Biotechnical Monstrosity: Technoscientific Imaginaries and the Moral Boundaries of Innovation

Gaymon Bennett, Assistant Professor of Religon, Science and Technology, School of Historical, Philosophical and Religious Studies
Ben Hurlbut, Assistant Professor of History, School of Life Sciences

The contemporary biosciences have developed unprecedented capacities to manipulate life, reconfiguring fundamental ontological and moral boundaries.  At the same time, biology’s epistemic authority is privileged in defining which interventions constitute mere manipulation, undertaken in the service of rational inquiry, and which constitute transgression.  In this way, contemporary biology has assumed responsibilities not only for its own technological capacities, but for policing moral imaginations of the rational and the monstrous.

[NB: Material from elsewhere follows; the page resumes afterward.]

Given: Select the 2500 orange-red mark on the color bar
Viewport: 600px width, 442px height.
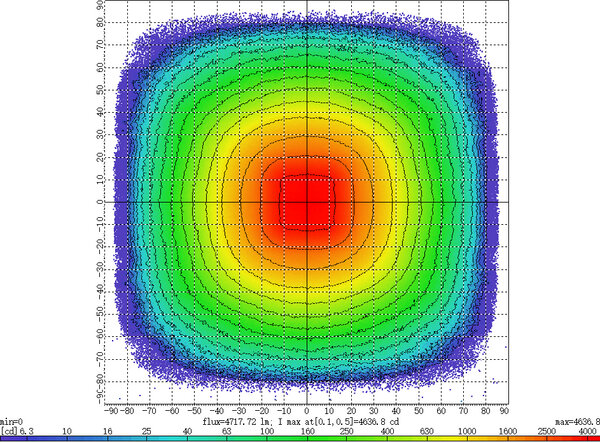Looking at the screenshot, I should 546,431.
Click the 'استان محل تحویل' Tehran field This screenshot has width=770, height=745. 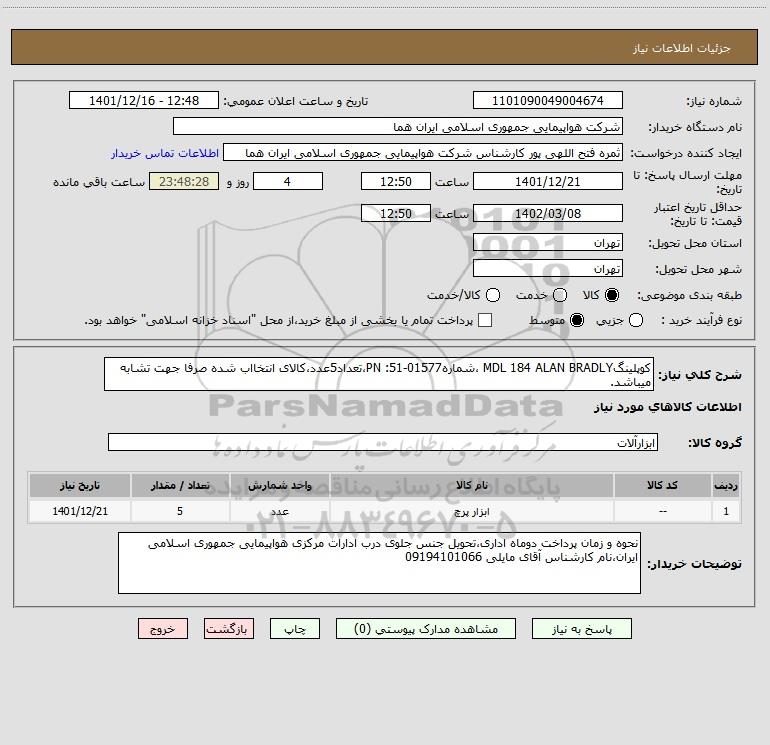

Using historical and ethnographic methods, we will explore three contemporary sites where this interplay of technical and ethical ordering is particularly consequential: emerging regimes of governance around biosecurity; visions of the socially transformative potential of the bioeconomy; and the role of bioethics in disciplining public reasoning.  Theorizing the monstrous as those deviations against which the normal and the normative are given articulation, we will ask: what are the repertoires whereby biology is positioned as a space of rationality and virtue? And what are the corollary externalizations of moral responsibility that foreclose humanistic attention to the practices through which biology occludes its own internal potential for generating monstrosity?